Benchmark Suite for Apache Spark
https://codait.github.io/spark-bench/
Apache License 2.0
238 stars 123 forks source link

Compatibility issue with 2.0 version of Spark #172

Closed justorez closed 9 months ago

justorez commented 6 years ago
key value
spark-bench version 2.3.0_0.4.0
spark version 2.0.0
cluster setup standalone
scala version 2.11.8

My configuration file:

spark-bench = {
  spark-submit-config = [{
    spark-home = "/home/xxx/spark-2.0.0-bin-hadoop2.6"
    spark-args = {
      master = "spark://xxx:xxxx"
    }
    workload-suites = [
      {
        descr = "Kmeans"
        benchmark-output = "hdfs:///tmp/kmeans/result-kmeans.csv"
        save-mode = "overwrite"
        workloads = [
          {
            name = "kmeans"
            input = "/tmp/kmeans/kmeans-data.csv"
            k = 100
          }
        ]
      }
    ]
  }]
}

Exception info:

Exception in thread "main" java.lang.NoSuchMethodError: org.apache.spark.mllib.clustering.KMeans$.train(Lorg/apache/spark/rdd/RDD;IILjava/lang/String;J)Lorg/apache/spark/mllib/clustering/KMeansModel;
    at com.ibm.sparktc.sparkbench.workload.ml.KMeansWorkload$$anonfun$train$1.apply(KMeansWorkload.scala:120)

org.apache.spark.mllib.clustering.KMeans in Spark2.1:

@Since("2.1.0")
def train(
  data: RDD[Vector],
  k: Int,
  maxIterations: Int,
  initializationMode: String,
  seed: Long): KMeansModel = {
 new KMeans().setK(k)
  .setMaxIterations(maxIterations)
  .setInitializationMode(initializationMode)
  .setSeed(seed)
  .run(data)
}

Kmeans class in Spark2.0 does not have this method!

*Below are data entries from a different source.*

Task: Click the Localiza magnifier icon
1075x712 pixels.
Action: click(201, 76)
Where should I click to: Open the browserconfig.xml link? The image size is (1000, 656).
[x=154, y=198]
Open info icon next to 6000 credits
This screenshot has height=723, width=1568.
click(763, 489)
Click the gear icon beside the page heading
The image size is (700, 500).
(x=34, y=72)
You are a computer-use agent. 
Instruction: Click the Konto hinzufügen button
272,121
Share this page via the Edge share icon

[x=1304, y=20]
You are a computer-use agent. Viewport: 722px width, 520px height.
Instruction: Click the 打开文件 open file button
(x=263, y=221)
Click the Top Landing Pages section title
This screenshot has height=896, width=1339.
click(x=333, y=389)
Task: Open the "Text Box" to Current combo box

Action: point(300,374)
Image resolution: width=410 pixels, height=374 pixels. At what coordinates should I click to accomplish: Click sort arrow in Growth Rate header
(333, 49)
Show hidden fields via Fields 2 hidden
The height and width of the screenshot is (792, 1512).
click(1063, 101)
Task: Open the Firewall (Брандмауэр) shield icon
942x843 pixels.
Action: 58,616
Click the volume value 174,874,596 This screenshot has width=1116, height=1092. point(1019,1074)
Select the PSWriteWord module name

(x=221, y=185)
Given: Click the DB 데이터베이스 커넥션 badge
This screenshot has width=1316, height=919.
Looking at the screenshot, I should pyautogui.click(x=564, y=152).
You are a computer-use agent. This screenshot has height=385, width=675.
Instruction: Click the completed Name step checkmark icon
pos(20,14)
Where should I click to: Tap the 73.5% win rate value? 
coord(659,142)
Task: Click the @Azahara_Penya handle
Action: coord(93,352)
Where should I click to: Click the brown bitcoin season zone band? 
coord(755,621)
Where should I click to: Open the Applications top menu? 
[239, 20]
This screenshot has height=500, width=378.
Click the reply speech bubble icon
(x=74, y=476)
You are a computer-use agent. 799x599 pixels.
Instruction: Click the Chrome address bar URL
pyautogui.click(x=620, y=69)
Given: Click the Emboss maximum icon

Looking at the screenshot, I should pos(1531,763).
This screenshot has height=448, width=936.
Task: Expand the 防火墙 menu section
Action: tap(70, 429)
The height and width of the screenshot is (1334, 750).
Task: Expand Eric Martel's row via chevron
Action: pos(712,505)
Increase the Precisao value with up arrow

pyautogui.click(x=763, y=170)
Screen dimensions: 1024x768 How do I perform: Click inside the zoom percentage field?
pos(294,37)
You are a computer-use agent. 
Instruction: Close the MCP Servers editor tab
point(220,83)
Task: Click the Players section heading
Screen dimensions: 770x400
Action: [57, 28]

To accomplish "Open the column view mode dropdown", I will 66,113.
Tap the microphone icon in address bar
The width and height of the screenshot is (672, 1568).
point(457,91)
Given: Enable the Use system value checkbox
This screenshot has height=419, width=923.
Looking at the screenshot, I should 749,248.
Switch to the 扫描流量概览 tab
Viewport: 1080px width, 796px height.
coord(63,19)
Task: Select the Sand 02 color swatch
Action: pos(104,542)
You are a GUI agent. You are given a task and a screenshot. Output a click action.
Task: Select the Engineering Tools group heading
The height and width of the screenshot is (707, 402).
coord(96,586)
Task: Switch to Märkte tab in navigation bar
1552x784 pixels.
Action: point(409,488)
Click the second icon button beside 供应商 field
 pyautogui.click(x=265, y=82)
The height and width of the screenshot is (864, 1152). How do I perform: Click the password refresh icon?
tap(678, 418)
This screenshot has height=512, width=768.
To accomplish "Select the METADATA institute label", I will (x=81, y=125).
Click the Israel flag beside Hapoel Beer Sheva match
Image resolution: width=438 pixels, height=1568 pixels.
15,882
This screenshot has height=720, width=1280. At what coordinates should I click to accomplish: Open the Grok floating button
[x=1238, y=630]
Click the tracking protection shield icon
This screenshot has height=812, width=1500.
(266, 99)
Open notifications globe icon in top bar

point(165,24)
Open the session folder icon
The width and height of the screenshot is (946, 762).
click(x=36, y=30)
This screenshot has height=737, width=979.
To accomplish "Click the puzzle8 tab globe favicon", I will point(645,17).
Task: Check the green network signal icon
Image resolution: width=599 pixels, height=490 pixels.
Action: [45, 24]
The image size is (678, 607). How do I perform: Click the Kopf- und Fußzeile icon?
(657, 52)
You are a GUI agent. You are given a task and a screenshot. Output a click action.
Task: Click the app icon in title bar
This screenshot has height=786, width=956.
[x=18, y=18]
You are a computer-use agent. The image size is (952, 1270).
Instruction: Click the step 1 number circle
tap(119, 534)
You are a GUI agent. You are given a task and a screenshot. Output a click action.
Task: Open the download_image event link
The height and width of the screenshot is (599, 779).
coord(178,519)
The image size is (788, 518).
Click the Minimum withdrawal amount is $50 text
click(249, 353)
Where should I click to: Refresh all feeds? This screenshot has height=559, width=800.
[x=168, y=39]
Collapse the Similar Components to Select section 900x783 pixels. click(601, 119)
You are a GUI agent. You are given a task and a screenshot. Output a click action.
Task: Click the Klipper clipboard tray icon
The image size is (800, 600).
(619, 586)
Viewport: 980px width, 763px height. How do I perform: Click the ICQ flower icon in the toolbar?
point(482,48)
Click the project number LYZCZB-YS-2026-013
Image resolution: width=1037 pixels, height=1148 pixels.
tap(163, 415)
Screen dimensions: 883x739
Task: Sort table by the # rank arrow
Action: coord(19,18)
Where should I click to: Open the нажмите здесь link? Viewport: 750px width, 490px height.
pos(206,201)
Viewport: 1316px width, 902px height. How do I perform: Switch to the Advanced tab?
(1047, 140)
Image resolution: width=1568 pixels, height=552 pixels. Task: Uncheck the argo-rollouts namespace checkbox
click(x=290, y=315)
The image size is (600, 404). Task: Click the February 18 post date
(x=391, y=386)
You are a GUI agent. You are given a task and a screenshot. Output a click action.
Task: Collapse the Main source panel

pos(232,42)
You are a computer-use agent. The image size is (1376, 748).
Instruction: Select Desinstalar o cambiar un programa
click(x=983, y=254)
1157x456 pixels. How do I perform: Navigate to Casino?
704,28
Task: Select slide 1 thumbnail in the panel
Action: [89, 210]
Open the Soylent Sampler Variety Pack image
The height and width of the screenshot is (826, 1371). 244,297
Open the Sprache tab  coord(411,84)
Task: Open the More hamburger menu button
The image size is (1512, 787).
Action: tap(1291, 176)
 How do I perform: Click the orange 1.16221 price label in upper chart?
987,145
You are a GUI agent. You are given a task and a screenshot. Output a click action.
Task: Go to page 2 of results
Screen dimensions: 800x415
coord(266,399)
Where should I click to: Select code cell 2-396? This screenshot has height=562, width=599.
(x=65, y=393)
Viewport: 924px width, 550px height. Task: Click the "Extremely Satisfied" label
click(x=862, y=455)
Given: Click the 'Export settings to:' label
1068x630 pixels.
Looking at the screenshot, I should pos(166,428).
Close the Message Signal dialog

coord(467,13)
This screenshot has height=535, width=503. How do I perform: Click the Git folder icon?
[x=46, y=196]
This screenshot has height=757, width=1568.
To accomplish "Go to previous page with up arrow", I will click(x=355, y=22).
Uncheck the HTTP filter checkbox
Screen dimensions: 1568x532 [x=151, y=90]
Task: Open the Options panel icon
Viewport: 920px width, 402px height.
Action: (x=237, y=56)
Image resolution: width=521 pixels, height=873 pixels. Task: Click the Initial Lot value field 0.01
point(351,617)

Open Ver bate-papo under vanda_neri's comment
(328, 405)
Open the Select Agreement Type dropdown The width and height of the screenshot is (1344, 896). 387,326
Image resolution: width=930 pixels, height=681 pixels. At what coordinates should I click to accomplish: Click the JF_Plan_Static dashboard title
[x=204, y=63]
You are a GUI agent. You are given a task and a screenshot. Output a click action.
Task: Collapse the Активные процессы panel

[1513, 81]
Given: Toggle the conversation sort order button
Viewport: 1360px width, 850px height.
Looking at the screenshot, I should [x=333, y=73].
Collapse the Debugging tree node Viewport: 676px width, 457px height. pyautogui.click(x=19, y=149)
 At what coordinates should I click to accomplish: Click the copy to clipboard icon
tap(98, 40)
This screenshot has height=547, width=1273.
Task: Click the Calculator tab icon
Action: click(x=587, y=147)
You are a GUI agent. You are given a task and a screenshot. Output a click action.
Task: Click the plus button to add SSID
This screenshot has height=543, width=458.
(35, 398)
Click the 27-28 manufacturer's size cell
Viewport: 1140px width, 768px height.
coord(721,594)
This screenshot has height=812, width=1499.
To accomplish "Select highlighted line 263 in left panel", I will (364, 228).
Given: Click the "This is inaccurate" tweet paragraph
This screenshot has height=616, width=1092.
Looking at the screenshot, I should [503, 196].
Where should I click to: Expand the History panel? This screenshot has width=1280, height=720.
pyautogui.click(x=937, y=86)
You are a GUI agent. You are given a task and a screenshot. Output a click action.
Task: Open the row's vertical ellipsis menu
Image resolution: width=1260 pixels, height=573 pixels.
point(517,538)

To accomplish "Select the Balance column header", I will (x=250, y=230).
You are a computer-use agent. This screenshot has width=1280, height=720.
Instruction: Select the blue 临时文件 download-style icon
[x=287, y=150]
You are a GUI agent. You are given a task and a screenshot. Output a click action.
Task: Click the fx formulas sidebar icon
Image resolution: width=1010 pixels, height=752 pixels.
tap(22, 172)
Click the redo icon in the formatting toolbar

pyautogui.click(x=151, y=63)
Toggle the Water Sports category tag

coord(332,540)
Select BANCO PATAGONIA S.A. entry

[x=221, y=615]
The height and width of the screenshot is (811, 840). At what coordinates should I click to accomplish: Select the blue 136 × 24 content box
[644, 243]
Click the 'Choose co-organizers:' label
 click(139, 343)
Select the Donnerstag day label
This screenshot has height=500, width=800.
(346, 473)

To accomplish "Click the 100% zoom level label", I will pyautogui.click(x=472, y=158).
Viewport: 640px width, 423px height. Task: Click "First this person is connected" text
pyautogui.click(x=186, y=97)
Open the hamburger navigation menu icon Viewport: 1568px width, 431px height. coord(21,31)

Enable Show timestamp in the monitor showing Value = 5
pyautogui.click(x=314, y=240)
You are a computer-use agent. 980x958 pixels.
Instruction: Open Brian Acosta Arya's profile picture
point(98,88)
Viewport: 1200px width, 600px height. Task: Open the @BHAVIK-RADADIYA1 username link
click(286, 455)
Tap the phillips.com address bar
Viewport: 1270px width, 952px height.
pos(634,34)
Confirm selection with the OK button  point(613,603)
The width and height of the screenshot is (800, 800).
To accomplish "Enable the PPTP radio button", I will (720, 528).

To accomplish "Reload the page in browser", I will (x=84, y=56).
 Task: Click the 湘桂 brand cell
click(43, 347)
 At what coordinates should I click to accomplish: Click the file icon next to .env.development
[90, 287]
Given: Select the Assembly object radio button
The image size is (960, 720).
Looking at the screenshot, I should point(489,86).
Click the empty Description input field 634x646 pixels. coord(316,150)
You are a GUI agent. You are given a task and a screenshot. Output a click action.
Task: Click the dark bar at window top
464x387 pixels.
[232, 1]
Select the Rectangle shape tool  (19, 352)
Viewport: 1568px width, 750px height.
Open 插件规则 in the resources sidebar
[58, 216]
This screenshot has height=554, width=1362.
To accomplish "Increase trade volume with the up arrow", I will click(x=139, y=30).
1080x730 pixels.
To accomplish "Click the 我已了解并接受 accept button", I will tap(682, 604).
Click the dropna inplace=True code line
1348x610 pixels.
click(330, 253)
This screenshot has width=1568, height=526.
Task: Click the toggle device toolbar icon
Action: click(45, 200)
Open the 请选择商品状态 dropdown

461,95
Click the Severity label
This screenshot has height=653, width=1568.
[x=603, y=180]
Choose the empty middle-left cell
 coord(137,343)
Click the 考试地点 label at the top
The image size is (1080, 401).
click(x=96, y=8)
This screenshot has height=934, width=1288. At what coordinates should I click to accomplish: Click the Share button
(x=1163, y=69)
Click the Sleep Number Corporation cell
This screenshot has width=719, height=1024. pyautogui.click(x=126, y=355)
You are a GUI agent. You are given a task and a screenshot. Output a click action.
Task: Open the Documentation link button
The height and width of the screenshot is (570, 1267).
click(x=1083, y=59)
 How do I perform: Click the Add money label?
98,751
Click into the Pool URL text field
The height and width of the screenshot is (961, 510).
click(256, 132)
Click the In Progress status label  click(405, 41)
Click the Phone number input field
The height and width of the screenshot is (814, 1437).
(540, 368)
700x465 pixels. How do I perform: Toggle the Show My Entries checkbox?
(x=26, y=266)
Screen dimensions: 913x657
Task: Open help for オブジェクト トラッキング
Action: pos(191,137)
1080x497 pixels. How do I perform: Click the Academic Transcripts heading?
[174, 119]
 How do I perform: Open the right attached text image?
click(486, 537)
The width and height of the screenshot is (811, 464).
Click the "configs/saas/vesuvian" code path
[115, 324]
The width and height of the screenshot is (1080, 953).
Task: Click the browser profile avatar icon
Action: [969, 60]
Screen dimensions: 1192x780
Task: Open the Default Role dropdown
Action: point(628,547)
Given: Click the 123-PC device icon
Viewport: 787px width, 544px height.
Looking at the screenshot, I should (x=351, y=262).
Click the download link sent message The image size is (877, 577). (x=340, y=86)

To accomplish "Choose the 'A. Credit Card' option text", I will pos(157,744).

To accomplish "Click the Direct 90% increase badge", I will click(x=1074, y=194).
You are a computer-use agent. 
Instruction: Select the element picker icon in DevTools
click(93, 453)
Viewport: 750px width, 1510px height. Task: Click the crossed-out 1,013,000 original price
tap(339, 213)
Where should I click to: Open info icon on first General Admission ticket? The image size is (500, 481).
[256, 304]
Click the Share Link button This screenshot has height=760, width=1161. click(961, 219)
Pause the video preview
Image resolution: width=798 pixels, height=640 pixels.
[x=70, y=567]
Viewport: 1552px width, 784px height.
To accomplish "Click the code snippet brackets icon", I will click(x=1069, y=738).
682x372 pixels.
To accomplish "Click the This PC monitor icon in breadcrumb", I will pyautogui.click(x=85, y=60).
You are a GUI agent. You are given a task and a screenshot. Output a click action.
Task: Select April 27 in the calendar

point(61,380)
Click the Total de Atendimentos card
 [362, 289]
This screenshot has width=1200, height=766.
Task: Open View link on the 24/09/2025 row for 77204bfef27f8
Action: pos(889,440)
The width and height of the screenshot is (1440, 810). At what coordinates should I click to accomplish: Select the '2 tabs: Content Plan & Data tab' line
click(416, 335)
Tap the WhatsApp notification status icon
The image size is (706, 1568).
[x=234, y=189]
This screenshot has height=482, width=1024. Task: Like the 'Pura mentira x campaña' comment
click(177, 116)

lovengulu commented 6 years ago

I'm playing with spark-bench. I was able to run kmeans on spark2. I'm using HDP-2.6.5.0 which comes with Spark2 - 2.3.0.

This is my conf file:

spark-bench = {
  spark-submit-config = [{
   spark-args = {
      master = "yarn" // FILL IN YOUR MASTER HERE
      num-executors = 4
     // executor-memory = "XXXXXXX" // FILL IN YOUR EXECUTOR MEMORY
    }
    conf = {
      // Any configuration you need for your setup goes here, like:
      "spark.executor.cores" = "4"
      "spark.executor.memory" = "5g"
      "spark.driver.memory"   = "5g"
      // "spark.dynamicAllocation.enabled" = "false"
    }

    workload-suites = [
      {
        descr = "kmeans Workloads"
        benchmark-output = "console"
        workloads = [
          {
            name = "kmeans"
            input = "hdfs:///tmp/csv-vs-parquet/kmeans-data.csv"
          }
        ]
      }
    ]
  }]
}